SET PROBLEM: Can you copy out the records between the lines holding "Click the 发送(S) send button" and "tap(410, 228)", inclusive, requests and all, with every coordinate in the answers multiplied by 0.75 and rounded to a whole number, halves going up? Leave all other numbers as they are, and give only those lines.

TASK DATA:
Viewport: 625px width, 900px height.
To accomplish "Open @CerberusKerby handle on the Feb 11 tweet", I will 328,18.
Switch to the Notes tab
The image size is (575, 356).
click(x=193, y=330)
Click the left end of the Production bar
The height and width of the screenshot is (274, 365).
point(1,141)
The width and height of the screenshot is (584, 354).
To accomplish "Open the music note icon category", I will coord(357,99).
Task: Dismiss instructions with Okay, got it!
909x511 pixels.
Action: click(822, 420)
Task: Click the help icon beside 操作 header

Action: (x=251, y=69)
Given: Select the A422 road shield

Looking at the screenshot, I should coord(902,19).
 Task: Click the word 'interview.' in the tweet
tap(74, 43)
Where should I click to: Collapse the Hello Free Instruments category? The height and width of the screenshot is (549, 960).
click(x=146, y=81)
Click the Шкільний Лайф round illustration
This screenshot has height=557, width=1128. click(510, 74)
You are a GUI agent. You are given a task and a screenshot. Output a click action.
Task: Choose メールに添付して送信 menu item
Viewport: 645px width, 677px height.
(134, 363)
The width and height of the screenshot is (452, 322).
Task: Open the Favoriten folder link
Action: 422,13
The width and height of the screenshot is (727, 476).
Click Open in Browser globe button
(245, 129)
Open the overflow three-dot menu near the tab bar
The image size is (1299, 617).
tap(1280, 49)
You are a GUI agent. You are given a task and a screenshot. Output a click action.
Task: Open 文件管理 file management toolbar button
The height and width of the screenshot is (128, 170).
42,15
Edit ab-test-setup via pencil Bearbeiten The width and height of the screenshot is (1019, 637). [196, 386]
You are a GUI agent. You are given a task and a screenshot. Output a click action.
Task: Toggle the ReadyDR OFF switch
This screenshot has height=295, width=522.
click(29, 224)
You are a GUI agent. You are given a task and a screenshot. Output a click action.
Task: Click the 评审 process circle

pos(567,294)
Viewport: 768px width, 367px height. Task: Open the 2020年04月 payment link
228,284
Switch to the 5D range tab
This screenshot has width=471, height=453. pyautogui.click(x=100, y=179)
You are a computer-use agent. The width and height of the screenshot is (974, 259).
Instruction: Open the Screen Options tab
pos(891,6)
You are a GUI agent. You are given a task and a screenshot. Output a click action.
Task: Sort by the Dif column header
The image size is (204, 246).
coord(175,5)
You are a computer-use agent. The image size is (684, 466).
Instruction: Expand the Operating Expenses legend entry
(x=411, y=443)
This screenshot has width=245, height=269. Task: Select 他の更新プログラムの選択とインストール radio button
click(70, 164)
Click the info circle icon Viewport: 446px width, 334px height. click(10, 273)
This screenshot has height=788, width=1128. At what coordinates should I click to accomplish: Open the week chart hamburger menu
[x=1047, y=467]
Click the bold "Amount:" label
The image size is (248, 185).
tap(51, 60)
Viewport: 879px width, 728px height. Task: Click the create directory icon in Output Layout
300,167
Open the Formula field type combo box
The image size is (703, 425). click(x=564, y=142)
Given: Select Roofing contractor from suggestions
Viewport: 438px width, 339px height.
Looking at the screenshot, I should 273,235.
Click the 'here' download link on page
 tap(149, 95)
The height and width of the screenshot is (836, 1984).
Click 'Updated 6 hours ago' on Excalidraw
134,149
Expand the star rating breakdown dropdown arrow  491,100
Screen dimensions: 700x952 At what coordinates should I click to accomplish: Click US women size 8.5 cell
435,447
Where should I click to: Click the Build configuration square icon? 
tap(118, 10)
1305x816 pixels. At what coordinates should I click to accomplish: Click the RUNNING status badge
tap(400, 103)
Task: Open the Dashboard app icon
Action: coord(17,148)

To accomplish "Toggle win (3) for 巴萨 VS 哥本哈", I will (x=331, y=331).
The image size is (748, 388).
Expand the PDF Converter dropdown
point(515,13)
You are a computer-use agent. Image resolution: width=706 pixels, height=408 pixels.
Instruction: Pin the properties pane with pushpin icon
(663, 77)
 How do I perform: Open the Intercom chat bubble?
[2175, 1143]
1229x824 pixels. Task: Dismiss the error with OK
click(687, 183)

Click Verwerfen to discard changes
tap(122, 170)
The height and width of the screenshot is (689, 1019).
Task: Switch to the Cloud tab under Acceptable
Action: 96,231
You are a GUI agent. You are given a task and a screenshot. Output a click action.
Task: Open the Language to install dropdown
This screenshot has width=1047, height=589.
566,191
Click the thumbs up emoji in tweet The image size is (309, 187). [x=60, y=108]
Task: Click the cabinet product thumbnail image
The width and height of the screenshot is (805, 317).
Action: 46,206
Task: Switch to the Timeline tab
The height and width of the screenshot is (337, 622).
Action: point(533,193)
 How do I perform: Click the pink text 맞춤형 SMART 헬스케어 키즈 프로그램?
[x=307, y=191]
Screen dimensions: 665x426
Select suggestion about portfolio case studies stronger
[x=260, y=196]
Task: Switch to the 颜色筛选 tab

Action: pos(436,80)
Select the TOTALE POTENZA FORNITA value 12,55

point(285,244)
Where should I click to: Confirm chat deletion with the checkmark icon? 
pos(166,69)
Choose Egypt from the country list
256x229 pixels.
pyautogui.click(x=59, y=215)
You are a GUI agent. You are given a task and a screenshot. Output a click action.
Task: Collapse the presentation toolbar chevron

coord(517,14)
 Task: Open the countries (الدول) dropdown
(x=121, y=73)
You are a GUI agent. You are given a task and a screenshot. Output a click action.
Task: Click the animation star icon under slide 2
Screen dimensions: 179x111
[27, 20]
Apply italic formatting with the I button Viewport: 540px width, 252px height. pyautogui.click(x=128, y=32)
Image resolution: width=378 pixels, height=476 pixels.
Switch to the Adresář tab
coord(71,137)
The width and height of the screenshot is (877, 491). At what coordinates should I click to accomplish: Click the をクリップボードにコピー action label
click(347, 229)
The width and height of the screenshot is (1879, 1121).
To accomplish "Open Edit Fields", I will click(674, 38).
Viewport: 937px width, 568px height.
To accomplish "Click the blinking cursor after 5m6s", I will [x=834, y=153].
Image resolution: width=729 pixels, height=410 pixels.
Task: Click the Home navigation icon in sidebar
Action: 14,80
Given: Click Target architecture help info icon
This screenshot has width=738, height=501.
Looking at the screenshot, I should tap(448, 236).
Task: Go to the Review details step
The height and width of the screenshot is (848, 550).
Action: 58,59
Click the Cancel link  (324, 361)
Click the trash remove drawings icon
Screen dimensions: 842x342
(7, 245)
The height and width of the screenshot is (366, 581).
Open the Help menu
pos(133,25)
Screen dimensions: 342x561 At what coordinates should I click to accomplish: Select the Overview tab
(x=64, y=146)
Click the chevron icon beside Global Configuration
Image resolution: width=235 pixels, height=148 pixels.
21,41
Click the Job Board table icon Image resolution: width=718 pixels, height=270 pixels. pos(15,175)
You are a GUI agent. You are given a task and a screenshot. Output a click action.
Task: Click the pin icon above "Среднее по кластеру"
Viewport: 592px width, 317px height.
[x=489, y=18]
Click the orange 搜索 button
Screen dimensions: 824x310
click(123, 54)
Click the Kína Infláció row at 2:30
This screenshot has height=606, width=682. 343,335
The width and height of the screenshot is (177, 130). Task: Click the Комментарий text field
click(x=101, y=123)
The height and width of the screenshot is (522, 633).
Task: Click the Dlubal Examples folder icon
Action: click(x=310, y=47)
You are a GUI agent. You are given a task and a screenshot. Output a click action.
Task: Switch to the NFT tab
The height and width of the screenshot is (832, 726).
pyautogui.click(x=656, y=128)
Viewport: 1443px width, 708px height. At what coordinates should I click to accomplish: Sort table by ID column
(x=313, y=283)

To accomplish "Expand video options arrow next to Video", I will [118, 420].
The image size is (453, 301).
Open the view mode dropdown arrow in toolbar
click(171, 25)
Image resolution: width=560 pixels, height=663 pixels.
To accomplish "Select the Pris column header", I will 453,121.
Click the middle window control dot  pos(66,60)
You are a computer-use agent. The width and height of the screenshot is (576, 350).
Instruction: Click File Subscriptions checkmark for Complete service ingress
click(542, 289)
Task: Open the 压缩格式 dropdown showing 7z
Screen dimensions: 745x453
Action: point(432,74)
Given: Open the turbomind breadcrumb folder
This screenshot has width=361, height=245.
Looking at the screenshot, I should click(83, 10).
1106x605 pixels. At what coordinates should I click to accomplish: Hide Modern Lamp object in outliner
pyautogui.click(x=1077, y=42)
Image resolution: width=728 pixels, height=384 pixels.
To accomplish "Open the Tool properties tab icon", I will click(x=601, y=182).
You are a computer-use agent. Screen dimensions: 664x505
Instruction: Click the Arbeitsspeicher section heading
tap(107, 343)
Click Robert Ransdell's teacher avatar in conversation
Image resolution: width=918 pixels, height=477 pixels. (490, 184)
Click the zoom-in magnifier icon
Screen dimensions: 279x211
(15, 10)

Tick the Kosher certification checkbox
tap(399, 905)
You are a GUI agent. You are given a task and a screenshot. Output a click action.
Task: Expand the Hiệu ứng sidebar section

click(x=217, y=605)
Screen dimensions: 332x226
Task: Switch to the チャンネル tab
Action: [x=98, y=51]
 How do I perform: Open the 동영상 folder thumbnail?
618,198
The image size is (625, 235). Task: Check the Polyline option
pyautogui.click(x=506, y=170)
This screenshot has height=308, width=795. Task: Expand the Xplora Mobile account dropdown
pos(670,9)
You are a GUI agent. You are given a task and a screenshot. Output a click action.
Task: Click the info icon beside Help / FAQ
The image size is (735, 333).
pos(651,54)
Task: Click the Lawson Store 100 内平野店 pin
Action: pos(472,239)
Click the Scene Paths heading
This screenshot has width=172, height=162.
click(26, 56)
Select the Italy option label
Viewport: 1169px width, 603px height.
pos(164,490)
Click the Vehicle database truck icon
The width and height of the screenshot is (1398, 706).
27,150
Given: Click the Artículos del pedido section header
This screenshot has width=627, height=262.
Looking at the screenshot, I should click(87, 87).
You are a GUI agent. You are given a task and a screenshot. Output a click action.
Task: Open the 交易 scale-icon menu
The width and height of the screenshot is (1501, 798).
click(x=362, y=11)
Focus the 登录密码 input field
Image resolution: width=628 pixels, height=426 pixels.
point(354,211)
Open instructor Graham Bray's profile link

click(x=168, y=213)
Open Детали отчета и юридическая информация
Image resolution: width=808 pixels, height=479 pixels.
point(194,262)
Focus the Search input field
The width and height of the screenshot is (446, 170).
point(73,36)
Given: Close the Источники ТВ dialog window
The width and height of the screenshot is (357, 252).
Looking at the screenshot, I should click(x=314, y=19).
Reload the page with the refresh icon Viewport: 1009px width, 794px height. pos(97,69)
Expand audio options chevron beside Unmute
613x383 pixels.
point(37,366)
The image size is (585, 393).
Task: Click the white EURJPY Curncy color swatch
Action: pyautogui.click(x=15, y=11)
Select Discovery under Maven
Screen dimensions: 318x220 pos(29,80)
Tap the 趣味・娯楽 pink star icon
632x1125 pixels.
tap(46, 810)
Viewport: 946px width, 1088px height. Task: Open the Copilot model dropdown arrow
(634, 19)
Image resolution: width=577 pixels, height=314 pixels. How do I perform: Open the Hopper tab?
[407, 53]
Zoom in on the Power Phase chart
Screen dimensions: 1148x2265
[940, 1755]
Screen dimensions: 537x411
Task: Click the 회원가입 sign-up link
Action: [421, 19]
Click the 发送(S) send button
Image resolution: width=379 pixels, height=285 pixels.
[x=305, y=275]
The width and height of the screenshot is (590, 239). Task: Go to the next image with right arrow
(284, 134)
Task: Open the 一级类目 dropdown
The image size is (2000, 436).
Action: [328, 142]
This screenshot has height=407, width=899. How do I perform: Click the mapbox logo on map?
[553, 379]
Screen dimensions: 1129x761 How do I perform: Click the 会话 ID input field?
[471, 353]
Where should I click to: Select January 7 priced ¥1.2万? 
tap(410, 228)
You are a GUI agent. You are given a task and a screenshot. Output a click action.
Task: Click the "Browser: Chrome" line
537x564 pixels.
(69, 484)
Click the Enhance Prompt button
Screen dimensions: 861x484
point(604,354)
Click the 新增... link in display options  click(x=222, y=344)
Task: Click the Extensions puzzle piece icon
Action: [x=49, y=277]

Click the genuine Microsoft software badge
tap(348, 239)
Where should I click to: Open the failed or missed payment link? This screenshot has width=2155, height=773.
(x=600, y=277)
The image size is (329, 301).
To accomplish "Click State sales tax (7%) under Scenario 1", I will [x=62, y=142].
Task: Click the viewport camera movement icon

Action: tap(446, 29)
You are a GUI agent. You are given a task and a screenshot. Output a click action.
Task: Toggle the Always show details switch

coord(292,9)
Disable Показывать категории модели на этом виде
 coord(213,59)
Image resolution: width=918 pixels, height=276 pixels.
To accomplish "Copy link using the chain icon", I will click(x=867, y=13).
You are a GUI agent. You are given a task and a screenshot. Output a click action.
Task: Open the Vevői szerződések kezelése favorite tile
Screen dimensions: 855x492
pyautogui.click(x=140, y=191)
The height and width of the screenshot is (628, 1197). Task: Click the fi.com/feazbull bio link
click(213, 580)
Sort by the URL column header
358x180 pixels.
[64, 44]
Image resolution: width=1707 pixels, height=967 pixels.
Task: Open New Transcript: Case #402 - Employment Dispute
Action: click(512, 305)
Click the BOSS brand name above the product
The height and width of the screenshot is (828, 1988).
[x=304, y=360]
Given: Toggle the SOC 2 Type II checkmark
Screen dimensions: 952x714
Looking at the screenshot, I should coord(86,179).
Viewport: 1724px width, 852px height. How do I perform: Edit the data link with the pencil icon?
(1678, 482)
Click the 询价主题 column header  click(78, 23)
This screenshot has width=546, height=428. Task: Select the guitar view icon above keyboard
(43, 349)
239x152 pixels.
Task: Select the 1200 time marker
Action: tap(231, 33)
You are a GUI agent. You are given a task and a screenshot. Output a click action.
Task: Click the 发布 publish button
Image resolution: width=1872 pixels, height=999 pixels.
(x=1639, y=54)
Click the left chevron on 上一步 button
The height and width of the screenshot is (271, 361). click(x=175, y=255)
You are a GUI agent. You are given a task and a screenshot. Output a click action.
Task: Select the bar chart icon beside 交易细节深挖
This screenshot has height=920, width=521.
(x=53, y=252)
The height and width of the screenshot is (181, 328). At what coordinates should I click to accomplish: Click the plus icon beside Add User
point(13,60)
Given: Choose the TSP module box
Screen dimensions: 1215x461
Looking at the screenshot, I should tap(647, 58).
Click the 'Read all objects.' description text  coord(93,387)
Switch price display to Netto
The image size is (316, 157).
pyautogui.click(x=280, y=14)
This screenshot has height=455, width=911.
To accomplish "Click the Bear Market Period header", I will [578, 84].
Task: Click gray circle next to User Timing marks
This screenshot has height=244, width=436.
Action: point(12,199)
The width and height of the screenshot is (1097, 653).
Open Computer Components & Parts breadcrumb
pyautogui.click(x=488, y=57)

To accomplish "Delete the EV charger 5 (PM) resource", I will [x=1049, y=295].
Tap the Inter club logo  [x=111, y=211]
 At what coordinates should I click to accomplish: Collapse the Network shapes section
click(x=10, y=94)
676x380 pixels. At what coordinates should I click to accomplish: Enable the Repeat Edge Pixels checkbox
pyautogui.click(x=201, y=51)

RESPONSE TO THE TASK:
Click the 发送(S) send button
Image resolution: width=379 pixels, height=285 pixels.
[x=229, y=206]
The width and height of the screenshot is (590, 239). Task: Go to the next image with right arrow
(213, 101)
Task: Open the 一级类目 dropdown
The image size is (2000, 436).
Action: [246, 107]
This screenshot has height=407, width=899. How do I perform: Click the mapbox logo on map?
[415, 284]
Screen dimensions: 1129x761 How do I perform: Click the 会话 ID input field?
[353, 265]
Where should I click to: Select January 7 priced ¥1.2万? 
tap(308, 171)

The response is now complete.